> Exercise
If a line in the data holds the string "each", list it.

> Data extract
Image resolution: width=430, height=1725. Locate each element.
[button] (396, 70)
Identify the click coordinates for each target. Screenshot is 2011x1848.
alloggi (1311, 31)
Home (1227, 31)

> Your solution
Image resolution: width=430, height=1725. Locate each element.
Identify the click coordinates for each target. Screenshot is 2011x1848.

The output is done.